The National Science Foundation has granted to the University of Maryland $400,000 over three years to support the BESTEAMS program. The research team, led by Mechanical Engineering Associate Professor Linda Schmidt (PI), and consisting of Associate Professor David Bigio (co-PI), Clark School Director of Student Research Janet Schmidt (co-PI), and Counseling and Personnel Services Professor Robert W. Lent (co-PI), is part of a multi-university pilot project to develop an integrated and longitudinal (i.e. involving students across their entire engineering education experience) engineering curriculum model to improve learning in project team environments.

BESTEAMS — Building Engineering Student Team Effectiveness and Management Systems — is a partnership between the engineering programs of the University of Maryland and the U.S. Naval Academy, Howard University, and Morgan State University. It was created in 1997 to address industry's need for engineers trained in team-based product design and development in order to increase productivity, time-to-market, and profitability.

A primary goal of the BESTEAMS effort is to design supportive faculty tools/aids (called modules) of team training skills that can be flexibly integrated into virtually any existing engineering program. A second major outcome of these efforts will be extensive faculty training via workshops and summer retreats in the adaption of the materials for use in their own classes.

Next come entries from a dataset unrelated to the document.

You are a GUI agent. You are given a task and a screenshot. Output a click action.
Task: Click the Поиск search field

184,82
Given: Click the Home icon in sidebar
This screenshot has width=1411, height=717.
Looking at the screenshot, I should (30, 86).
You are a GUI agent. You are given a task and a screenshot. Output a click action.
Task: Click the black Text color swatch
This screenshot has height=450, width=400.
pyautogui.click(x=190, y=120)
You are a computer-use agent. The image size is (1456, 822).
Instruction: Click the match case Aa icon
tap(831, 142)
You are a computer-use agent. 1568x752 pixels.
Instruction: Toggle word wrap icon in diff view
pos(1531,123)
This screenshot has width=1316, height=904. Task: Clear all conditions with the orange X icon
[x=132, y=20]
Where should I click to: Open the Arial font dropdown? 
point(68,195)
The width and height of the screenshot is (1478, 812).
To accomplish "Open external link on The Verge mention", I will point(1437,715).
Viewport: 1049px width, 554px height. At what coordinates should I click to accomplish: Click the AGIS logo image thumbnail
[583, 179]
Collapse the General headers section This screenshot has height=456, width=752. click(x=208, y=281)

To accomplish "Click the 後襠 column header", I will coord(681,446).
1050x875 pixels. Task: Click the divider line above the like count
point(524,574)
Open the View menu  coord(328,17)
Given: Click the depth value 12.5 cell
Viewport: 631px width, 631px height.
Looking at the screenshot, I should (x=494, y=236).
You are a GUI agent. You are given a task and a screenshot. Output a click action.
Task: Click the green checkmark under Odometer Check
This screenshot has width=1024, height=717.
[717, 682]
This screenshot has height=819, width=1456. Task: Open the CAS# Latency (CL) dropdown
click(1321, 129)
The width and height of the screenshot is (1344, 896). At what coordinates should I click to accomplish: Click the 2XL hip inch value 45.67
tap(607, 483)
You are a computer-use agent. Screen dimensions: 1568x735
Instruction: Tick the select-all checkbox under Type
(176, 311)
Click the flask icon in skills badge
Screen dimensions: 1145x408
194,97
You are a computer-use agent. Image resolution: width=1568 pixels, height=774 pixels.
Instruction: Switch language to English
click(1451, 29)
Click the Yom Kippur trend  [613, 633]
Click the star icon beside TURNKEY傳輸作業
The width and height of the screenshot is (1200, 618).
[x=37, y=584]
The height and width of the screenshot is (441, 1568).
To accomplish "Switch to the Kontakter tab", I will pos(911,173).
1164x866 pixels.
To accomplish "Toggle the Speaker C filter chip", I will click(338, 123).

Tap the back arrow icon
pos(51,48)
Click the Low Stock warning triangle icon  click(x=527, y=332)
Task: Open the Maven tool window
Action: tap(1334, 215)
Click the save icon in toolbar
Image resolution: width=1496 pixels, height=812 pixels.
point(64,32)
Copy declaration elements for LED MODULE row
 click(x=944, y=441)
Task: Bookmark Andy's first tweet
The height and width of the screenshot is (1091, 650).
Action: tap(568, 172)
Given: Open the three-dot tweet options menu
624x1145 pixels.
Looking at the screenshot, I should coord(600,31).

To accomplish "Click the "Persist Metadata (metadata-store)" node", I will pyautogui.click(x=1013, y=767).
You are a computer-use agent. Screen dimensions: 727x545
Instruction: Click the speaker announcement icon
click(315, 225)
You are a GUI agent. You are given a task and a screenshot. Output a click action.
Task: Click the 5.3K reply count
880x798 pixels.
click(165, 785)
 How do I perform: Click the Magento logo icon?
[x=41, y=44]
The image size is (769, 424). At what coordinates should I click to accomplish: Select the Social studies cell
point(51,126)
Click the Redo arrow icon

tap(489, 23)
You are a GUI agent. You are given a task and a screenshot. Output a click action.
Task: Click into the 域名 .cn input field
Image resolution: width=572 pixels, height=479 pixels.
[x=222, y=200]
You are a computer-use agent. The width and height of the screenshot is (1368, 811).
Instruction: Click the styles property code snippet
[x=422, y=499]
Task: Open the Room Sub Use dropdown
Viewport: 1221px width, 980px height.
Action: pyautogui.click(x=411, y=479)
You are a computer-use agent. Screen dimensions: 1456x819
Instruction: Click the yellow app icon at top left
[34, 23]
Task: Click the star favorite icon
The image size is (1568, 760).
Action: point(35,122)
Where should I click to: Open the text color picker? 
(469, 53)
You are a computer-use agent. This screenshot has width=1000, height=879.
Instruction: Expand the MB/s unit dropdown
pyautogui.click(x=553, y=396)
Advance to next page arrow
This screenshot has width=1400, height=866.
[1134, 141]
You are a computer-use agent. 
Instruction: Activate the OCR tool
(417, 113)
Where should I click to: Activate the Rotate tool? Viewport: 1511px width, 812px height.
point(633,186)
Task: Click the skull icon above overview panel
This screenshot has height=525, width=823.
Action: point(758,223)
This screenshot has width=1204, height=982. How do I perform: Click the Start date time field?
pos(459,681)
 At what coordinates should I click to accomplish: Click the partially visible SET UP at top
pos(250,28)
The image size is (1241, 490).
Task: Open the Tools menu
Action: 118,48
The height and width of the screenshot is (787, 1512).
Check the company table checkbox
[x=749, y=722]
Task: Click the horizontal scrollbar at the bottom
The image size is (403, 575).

The BESTEAMS team-based concept has been used in ENES 100 – Introduction to Engineering Design – for the past several semesters, with promising results. With prior research on college-level classes indicating that poor interpersonal skills negatively influence team dynamics, the BESTEAMS program offers a training curriculum that is designed to improve these skills, helping all students become well-rounded and develop skills in professionalism. This, in turn, should positively impact the environment for women and minorities in higher education — an issue of even more serious concern in engineering, science, and mathematics, where the number of such individuals is shockingly low.

The research team expects that one outcome of their project will be the positive intervention in the retention of these groups in engineering. The research team also plans to publish an engineering education textbook and present at national conferences to help disseminate their procedures, materials, and findings. In addition, the team hopes to be able to add to the literature base of engineering education by investigating how Social Cognitive Career Theory (SCCT), authored by team member Robert Lent, can help explain aspects of individual and team behavior.

In addition to the funds from the NSF, the A. James Clark School of Engineering and the Department of Mechanical Engineering have dedicated funds of $75,000 and $15,000, respectively, to this project.